A esas alturas, andaba yo un poco saturado de gente empeñada en coger la Historia por el rabo para transformarla en una novela de kiosco. Harto de los Reyes Magos, la verdad. Harto de huesos itinerantes. Harto de desconocidos majaretas. Hastiado de leyendas trastornadas.

(¿Qué tal una novela, me pregunto, en la que se desarrollase la hipótesis de que el Niño Jesús no fue calentado en el pesebre por el vaho de un buey y de una mula, sino por el temido dragón asiático llamado Uranbad, voraz y destructivo, y por Arión, caballo mágico nacido del apareamiento de Poseidón y Deméter, y que fueron esos animales prodigiosos los que le insuflaron una condición semidivina, convirtiéndolo en un taumaturgo demente, obsesionado con aniquilar a la humanidad en pleno, al que tuvieron secuestrado los apóstoles, que eran en realidad unos magos asirios que acabaron denunciándolo a las autoridades romanas cuando el poder de aquel falso mesías les supuso un obstáculo para sus planes de fundar una Iglesia rentable y que luego tergiversaron la vida y milagros de Cristo en los evangelios, haciéndolo pasar por redentor de la hueste humana, cuando en realidad se proponía echar abajo este mundo con la fuerza de su magia repugnante? ¿Qué tal si el único que se opuso a aquella denuncia fuese Judas, al que los demás apóstoles difaman por ponerse de parte de Cristo? ¿O qué tal si escribiésemos una historia en la que al final se desvelase que el verdadero mesías era Judas, cuyo suicidio simuló el irascible y ambicioso san Pedro?) (Porque el método es el que sigue a pies juntillas Lolo Letaud: hacer ver como verde lo blanco, lo blanco como azul, a los francmasones como herederos de los hierofantes y a Tales de Mileto como un extraterrestre enviado a este planeta para sembrar en él la semilla desasosegante de la filosofía, por ejemplo.) (Oh nauseabunda imaginación, con tu falso prestigio.) (La imaginación: el ojo del alma, según Joseph Joubert.) (El ojo del culo, según otros.) (Y allí estaba yo: en el corazón mismo de la subliteratura.)

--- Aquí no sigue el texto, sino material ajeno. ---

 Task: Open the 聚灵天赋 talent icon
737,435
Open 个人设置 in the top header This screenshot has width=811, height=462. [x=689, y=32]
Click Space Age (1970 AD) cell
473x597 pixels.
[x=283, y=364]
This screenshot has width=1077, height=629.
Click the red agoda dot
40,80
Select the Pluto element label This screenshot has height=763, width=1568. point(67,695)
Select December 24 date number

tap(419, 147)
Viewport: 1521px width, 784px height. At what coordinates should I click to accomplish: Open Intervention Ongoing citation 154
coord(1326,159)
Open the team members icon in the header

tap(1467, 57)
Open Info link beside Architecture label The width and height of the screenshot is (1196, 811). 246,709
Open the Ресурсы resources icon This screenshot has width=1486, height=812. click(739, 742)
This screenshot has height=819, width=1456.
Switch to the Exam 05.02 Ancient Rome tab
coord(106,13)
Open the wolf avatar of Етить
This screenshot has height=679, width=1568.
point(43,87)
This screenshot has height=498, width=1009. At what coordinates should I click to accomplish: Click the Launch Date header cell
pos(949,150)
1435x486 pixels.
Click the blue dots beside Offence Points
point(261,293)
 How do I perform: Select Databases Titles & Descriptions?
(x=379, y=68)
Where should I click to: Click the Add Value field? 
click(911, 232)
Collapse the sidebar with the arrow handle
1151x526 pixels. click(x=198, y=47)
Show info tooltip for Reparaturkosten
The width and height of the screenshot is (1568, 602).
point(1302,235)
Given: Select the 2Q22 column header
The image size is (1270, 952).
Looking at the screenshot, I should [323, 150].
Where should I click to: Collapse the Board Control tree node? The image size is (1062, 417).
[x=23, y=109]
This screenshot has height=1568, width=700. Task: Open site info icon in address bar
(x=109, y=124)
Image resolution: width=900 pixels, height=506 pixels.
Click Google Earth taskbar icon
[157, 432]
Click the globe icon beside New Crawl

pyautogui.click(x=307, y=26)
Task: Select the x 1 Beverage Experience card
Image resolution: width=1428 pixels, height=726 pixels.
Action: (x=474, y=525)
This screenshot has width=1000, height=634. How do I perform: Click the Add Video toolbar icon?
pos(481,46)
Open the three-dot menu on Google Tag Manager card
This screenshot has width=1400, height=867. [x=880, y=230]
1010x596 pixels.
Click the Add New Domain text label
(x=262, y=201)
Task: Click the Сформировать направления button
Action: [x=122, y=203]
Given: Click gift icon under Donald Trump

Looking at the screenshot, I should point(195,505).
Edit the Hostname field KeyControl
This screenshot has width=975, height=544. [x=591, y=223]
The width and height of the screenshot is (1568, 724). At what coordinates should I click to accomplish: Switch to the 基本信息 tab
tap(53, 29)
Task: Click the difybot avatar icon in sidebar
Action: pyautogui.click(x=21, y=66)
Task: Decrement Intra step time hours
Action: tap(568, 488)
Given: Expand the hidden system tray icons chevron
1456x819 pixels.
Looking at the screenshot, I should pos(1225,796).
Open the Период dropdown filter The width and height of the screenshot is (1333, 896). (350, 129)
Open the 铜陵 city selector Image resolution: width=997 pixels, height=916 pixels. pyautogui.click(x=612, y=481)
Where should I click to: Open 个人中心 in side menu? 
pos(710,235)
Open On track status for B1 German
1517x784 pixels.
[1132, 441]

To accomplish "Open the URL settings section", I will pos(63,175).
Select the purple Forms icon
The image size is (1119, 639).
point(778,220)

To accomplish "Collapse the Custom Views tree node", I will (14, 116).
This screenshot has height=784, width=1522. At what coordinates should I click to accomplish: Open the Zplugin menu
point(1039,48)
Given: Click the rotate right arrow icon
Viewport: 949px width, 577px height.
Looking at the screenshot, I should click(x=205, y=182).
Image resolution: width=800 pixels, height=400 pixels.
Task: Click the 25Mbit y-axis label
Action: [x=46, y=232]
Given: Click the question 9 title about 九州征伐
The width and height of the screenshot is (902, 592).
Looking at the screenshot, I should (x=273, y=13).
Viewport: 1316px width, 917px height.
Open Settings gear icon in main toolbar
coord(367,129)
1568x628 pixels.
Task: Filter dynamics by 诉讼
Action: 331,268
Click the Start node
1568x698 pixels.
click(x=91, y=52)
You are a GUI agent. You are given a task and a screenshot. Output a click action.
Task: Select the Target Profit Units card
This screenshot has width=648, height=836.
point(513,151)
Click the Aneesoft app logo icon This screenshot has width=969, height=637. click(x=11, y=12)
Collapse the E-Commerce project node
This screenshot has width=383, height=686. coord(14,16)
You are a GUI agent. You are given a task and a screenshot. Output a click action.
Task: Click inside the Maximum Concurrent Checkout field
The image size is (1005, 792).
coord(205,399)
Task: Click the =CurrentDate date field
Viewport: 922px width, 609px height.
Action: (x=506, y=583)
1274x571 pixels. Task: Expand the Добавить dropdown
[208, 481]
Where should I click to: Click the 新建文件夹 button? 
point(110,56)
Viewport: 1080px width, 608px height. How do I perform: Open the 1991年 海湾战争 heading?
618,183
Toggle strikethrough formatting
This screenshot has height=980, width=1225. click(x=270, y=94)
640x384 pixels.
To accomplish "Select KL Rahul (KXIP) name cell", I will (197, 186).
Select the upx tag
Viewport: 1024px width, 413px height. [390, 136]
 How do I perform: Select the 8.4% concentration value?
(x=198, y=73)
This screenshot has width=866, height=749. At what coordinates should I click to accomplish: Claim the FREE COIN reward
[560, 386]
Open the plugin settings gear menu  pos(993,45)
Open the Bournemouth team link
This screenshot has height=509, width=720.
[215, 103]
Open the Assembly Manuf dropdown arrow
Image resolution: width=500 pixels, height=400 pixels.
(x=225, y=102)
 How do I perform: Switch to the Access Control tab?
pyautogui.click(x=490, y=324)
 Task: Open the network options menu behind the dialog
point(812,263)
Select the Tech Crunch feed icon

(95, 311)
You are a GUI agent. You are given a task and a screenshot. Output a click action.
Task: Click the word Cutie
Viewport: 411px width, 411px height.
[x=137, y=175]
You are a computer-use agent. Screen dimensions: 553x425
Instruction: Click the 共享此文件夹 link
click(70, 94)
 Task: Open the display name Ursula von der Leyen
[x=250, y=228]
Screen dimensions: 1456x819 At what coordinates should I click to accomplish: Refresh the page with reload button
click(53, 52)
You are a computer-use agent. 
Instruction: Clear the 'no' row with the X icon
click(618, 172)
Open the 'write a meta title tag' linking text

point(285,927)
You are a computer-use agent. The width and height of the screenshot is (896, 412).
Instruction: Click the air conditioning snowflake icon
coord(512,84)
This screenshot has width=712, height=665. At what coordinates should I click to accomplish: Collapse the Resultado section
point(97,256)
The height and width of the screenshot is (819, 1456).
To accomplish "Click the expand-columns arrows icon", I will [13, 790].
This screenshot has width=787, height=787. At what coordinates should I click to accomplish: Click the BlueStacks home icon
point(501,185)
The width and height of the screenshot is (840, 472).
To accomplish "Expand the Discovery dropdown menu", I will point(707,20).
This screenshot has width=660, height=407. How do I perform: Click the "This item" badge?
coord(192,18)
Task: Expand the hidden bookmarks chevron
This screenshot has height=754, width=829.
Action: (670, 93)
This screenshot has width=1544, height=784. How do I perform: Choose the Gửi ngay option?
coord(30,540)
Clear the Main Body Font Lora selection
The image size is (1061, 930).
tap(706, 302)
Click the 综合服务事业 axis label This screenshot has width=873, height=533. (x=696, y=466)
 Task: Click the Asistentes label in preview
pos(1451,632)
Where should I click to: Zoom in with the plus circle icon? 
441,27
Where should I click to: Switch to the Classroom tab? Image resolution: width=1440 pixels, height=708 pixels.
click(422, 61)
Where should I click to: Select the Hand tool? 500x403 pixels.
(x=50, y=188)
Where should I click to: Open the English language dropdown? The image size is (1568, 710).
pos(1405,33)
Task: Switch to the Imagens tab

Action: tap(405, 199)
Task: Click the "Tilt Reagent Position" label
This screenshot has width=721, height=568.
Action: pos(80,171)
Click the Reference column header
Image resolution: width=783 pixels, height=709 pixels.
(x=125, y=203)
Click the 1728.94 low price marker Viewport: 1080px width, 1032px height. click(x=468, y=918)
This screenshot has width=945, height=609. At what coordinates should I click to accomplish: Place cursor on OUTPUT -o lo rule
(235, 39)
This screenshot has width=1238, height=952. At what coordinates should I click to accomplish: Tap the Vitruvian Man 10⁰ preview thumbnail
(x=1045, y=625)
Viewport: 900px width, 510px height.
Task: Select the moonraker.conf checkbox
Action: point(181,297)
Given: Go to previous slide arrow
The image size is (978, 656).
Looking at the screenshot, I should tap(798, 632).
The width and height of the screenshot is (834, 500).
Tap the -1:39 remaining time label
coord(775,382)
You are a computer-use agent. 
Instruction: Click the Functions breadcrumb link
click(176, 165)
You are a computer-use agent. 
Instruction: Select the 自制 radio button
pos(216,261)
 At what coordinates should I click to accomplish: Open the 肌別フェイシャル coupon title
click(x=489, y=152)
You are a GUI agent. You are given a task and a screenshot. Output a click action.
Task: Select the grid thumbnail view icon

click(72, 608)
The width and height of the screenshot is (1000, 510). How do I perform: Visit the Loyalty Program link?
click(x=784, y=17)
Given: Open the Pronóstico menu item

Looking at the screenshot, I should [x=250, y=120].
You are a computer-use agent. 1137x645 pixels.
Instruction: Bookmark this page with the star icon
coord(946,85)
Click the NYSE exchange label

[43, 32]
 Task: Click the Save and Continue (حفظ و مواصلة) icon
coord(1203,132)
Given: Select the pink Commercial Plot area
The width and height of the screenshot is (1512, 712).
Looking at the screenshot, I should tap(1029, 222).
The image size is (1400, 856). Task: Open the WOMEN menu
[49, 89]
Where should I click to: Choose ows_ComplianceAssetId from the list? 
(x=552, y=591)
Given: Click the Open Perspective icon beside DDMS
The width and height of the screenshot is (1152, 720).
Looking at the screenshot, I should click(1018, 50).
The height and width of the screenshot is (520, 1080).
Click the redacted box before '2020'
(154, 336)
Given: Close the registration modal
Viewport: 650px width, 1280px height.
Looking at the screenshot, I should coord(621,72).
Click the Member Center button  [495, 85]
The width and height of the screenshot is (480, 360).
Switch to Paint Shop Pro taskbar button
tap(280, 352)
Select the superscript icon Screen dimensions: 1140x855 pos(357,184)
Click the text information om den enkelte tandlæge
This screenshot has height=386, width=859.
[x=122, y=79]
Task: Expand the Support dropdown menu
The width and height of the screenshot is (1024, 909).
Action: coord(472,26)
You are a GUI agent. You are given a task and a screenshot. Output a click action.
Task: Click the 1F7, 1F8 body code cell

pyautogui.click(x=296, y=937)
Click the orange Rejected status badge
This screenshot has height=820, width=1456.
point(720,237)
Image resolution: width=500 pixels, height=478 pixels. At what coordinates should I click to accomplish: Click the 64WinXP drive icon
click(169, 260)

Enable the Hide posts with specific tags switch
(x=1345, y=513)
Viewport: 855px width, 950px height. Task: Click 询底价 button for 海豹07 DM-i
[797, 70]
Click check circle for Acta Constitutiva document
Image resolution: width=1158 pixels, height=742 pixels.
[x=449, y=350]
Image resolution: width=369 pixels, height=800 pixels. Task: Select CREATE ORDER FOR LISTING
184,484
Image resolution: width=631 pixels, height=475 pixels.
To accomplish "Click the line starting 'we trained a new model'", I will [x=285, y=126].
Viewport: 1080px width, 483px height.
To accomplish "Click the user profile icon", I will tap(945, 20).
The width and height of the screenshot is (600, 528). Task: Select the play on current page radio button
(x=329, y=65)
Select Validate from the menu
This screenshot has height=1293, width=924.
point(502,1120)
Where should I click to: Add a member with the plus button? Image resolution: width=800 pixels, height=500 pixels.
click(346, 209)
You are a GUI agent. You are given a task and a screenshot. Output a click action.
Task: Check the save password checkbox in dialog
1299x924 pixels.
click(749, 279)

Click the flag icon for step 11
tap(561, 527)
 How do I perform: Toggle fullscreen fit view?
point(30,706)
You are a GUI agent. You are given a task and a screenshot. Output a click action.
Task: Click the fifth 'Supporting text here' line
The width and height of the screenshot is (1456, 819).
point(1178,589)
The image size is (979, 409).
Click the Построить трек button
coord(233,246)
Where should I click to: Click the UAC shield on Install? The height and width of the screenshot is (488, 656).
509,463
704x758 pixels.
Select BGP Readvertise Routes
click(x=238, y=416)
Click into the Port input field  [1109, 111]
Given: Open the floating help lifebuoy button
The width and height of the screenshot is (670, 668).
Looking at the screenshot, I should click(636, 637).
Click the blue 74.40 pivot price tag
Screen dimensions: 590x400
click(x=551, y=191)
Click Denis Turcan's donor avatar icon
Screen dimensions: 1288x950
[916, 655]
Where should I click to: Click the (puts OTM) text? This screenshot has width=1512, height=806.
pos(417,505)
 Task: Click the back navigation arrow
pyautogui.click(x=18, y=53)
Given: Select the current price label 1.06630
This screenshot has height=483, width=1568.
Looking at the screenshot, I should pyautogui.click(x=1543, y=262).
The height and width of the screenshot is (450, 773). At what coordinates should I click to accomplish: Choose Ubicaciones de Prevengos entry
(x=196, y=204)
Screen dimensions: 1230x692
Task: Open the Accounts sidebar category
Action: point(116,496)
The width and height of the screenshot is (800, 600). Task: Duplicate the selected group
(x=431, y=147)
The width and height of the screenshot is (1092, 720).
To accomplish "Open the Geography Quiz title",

Salí del bar rezando para que pasase algún taxi. Pero, cuando los necesitas, los taxis son tan difíciles de ver como los unicornios, así que eché a andar sin saber por dónde andaba, con la esperanza de que los hermanos Dakauskas no decidieran seguirme para darme mareo con sus conflictos compartidos de identidad y con sus desprejuiciadas peroratas históricas.

Tras errar durante un rato por calles desiertas (mi secreto temblor, mi miedo porque sí), logré orientarme y puse rumbo a mi hotel.

Tía Corina estaba sentada en el hall en compañía de un caballero magro y canoso. Hablaban en ruso. «Mira, te presento a Tarmo Dakauskas», y aquel nuevo Tarmo Dakauskas me tendió la mano. Se la estreché como quien palpa a un fantasma reflejado en varios espejos. «Siéntese y le explico», me dijo en francés aquel supuesto Tarmo Dakauskas, que debía de andar por la cincuentena y que llevaba un traje azul, una corbata verdosa, un reloj dorado y un anillo de ostentación obispal. Y me senté, como es lógico, a la espera de la explicación prometida, que enseguida les relato.